Model/Setting	Task	Key Metrics	Result Highlights
QDIN (Mixed) (Zakershahrak, 11 Nov 2025)	RL (MDP queries)	Reach IoU, Path MAE, Return	0.97, 2.1, 0.82 under mixed training
Pseudo-Siamese PN (Shao et al., 2022)	Temporal KG	ICEWS2014 MRR; WIKI Hits@10	0.429; 0.804 (SOTA)
Deep Policy Hashing (Wang et al., 2019)	Image retrieval	mAP over full dataset	Outperforms all baselines
iDAD (Ivanova et al., 2021)	Experimental design	Expected Information Gain (nats)	≈7.75 (vs. random ≈4.79) in 20-D location finding; sub-20 ms proposal times

Ablation studies in (Zakershahrak, 11 Nov 2025) reveal removal of query–state cross-attention drops reach IoU by 12 pts and inflates path MAE by +3.4, while loss of specialized heads reduces inference accuracy by 15–18 pts. Removing the gating mechanism in pseudo-siamese PN yields ≈3.5% drop in MRR (Shao et al., 2022).

A salient phenomenon reported in (Zakershahrak, 11 Nov 2025) is the decoupling between inference accuracy and control: query-only training yields reachability IoU of 0.99 but return of 0.31, whereas control-only achieves return 0.89 but IoU only 0.72. This suggests fundamentally distinct representational requirements for world-model inference and control performance.

5. Case Studies and Deployment Scenarios

Temporal Knowledge Graphs: The adaptive pseudo-siamese policy network enables both efficient prediction for previously seen and inductive generalization to unseen entities via semantic edges at step 0, combined with a temporal relation encoder. The adaptive gate dynamically interpolates between static and temporal reasoning, tailored to the query subject's occurrence in history.
Interpretable RL: QDIN provides direct answers to reachability, path, and comparative queries, supporting human-AI collaboration, formal verification, and interpretability.
Image Retrieval: Query-adaptive hashing ensures that binary codes for each query maximize global ranking metrics by learning per-query bit distributions, a method only feasible via RL with listwise rewards.
Adaptive Experimental Design: iDAD shifts the computational burden offline, enabling millisecond-scale, query-contingent design proposals for complex implicit simulators without tractable likelihoods.

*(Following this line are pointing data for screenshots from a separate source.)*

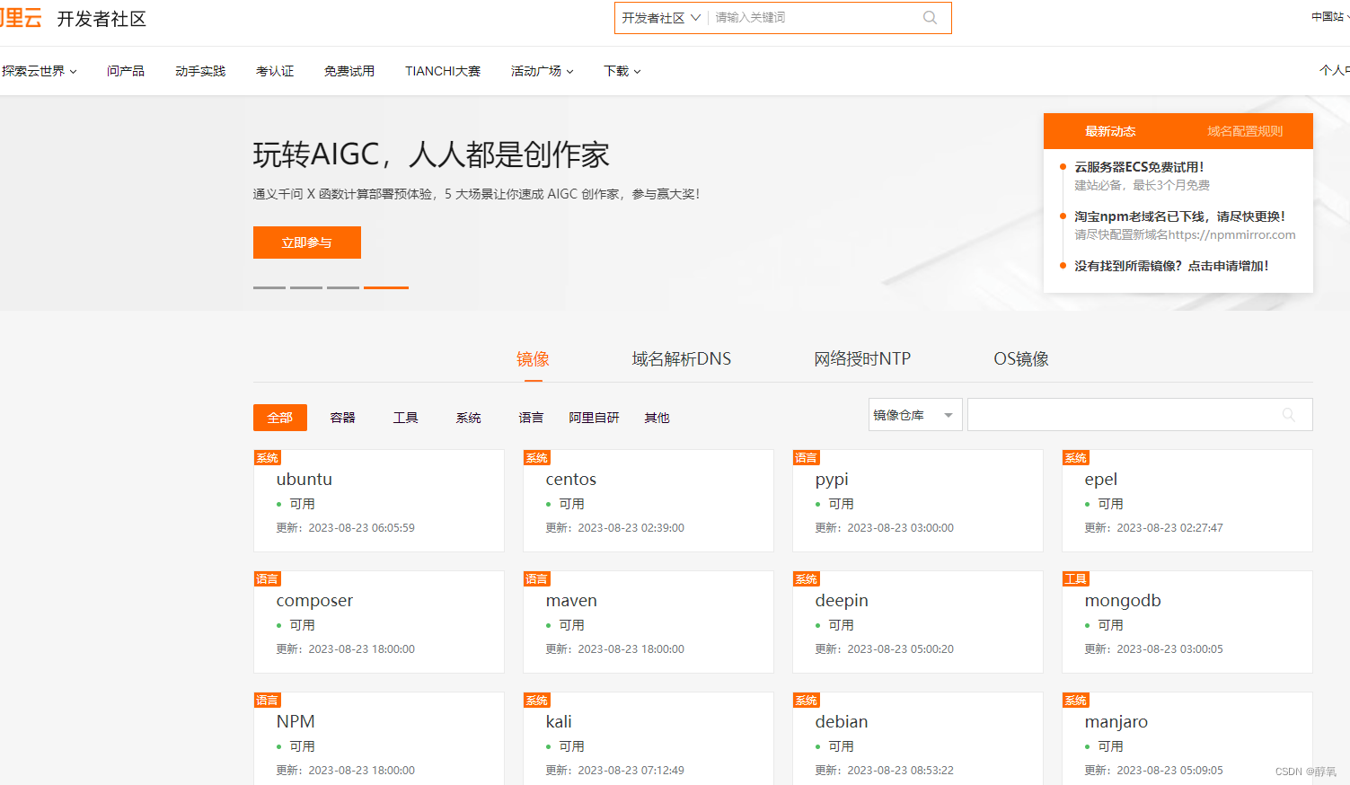This screenshot has width=1350, height=785.
Task: Click the 立即参与 button
Action: pos(306,242)
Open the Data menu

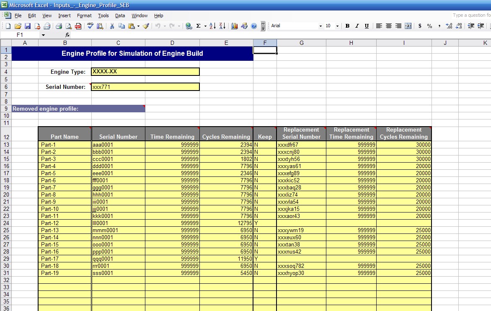pos(120,16)
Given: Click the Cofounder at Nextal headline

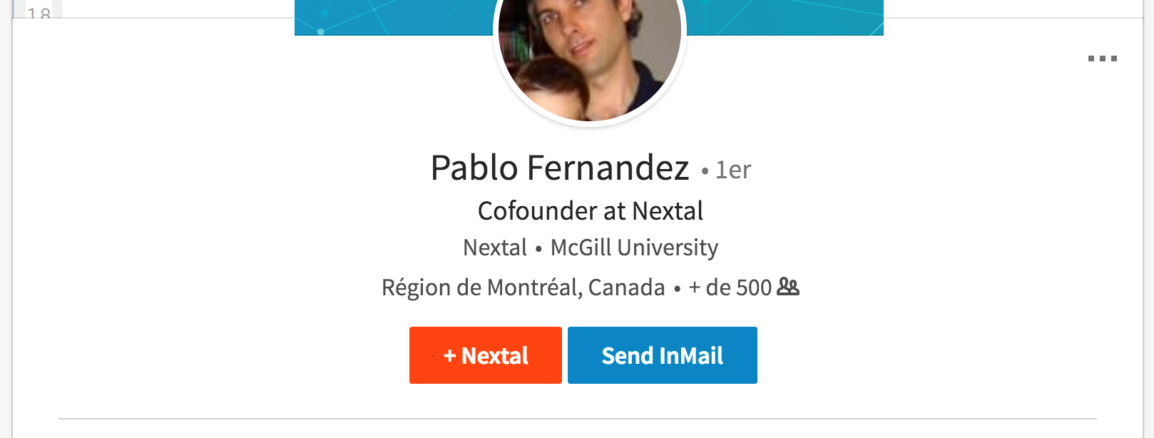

6. Limitations and Prospective Extensions

Key limitations identified in these architectures are:

The increased parameterization and complexity, making offline training (e.g., iDAD) resource intensive.
Dependence on differentiable query embeddings and environments, restricting deployment in discrete or non-differentiable settings (Ivanova et al., 2021).
Catastrophic forgetting or suboptimal Pareto-trading between objectives unless losses are appropriately normalized and balanced (Zakershahrak, 11 Nov 2025).

Potential research directions include hybrid policies that incorporate stochastic components, extensions to variable or structured query classes, improved regularization across conflicting objectives, and meta-learning for rapid adaptation to new query types or distributions.

A plausible implication is that the explicit separation of inference and control representations, as observed empirically, could lead to the development of RL systems that simultaneously support high-fidelity querying, planning, and robust policy execution, with modular compositionality at the core of future architectures.

7. Impact and Theoretical Significance

The shift to query-adaptive policy networks reframes the role of the agent from merely an action executor to a general inference engine over environment models. Making queries first-class citizens in network and objective design enables new modalities for explainability, verification, human interaction, and sample efficiency.

The demonstrated empirical decoupling between world-model representation and control opens foundational questions about neural decomposition, modularity, and the theoretical underpinnings of reinforcement learning as knowledge acquisition as opposed to pure behavior optimization. This conceptual development establishes a new research agenda where learning, acting, and knowing are not conflated, but instead are enabled to co-exist and be queried systematically within the same architecture.